Source DB:  PubMed          Journal:  J Cytol        ISSN: 0970-9371            Impact factor:   1.000


BACKGROUND

Anaplastic large-cell lymphoma (ALCL) is a subtype of T-cell non-Hodgkin's lymphoma (NHL) characterized by the presence of CD30 positive large atypical lymphoid cells. A majority of the cases have a t (2;5) (p23;q35) translocation, which leads to fusion of nucleophosmin (NPM) gene (5q35) and anaplastic lymphoma kinase (ALK) (2p23) gene. Based on ALK gene rearrangement and protein expression, the lymphoma is classified into ALCL, ALK positive (ALCL, ALK+) and ALCL, ALK negative (ALCL, ALK-).[1] We have published fine needle aspiration cytology (FNAC) features of ALCL based on a retrospective analysis of biopsy confirmed cases, describing the unusual giant cell types.[2] However, the main role of FNAC remains the screening of lymph nodes for those patients in whom there is a suspicion of lymphoma, so that early lymph node biopsy can be performed.[3] Because ALCL on FNAC shows unusually large and bizarre tumor cells, the appearance is unlike a lymphoma, and hence, a diagnosis of poorly differentiated carcinoma metastasize to the lymph node is frequently rendered. This can result in waste of valuable time in searching for a primary site or estimation of serum markers rather than a lymph node biopsy.[4] The characteristic morphological features of ALCL seem sufficiently distinctive to enable cytodiagnosis.[2] The advent of ALK-1 immunohistochemistry (IHC) has greatly facilitated the biopsy diagnosis of ALCL; however, the role of ALK-1 immunocytochemistry (ICC) in FNAC diagnosis is still anecdotal. We found ALK-1 to be positive in our previous study as either strong nuclear or cytoplasmic staining.
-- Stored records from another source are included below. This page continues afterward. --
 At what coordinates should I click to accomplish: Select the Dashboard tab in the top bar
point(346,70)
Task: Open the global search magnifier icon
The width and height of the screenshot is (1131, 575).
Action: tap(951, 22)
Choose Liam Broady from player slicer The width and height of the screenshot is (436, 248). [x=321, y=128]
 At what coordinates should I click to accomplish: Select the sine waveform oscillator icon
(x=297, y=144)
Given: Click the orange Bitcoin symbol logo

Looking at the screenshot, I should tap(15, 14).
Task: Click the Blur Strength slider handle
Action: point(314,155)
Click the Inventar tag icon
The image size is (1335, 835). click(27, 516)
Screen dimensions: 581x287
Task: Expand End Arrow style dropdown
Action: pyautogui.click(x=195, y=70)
In the present study, we have prospectively analyzed the diagnostic utility of CD30 and ALK ICC in the FNAC diagnosis of aspirates where a diagnosis of ALCL is suspected based on cytomorphology.

MATERIALS AND METHODS

This was a prospective study carried out on 20 aspirates of suspected lymphomas seen over duration of 6 years from November 2009 to November 2015. All aspirates had both Papanicolaou (Pap) and May– Grunewald– Giemsa (MGG) stained smears as well as a minimum of two unstained smears for ICC available [Figure 1]. At routine sign out, a detailed cytological examination was carried out and the presence of large and bizarre tumor giant cells in an aspirate from a lymph node or soft tissue mass, where a differential diagnosis of ALCL was kept, were selected. Cases of suspected Hodgkin's lymphoma (HL) but showing numerous Reed Sternberg (RS)-like cells and a profusion of mononuclear Hodgkin's cells were also included, but routine aspirates of HL without the giant cells were excluded. Aspirates with overlap features of ALCL but clinically having a definite primary site for a carcinoma and aspirates with definite grouping of the tumor cells suggesting a carcinoma were excluded. The FNAC smears for ICC were fixed in 95% ethyl alcohol. ICC for ALK-1 (Spring bioscience, clone: SP144, dilution: 1:200) and CD30 (Bio SB, clone: Ber-H2, dilution: 1:300) were done in all the included cases. The antigen retrieval was done using a microwave in citrate buffer (pH = 6). Subsequent biopsy specimen was available in all cases, fixed in 10% buffered formalin and stained with hematoxylin and eosin and further characterized by IHC (LCA, CD3, CD20, CD15, CD30, ALK-1, and EMA).
Figure 1

(a) Cellular smear of ALK-positive ALCL showing monomorphic population of large atypical cells, with binucleated forms, scant to moderate cytoplasm, and prominent eosinophilic nucleoli (Papanicolaou stain, ×200). (b) Smear from ALCL showing atypical pleomorphic large cells with moderate cytoplasm (Papanicolaou stain, ×200). (c) ALK-positive ALCL smears showing highly pleomorphic atypical cells including characteristic hallmark cell and doughnut cell with frequent apoptotic bodies (Papanicolaou stain, ×200). (d) HL showing highly atypical mononucleated, binucleated, and multinucleated cells with prominent nucleoli in the background of reactive lymphoid population (Papanicolaou stain, ×400)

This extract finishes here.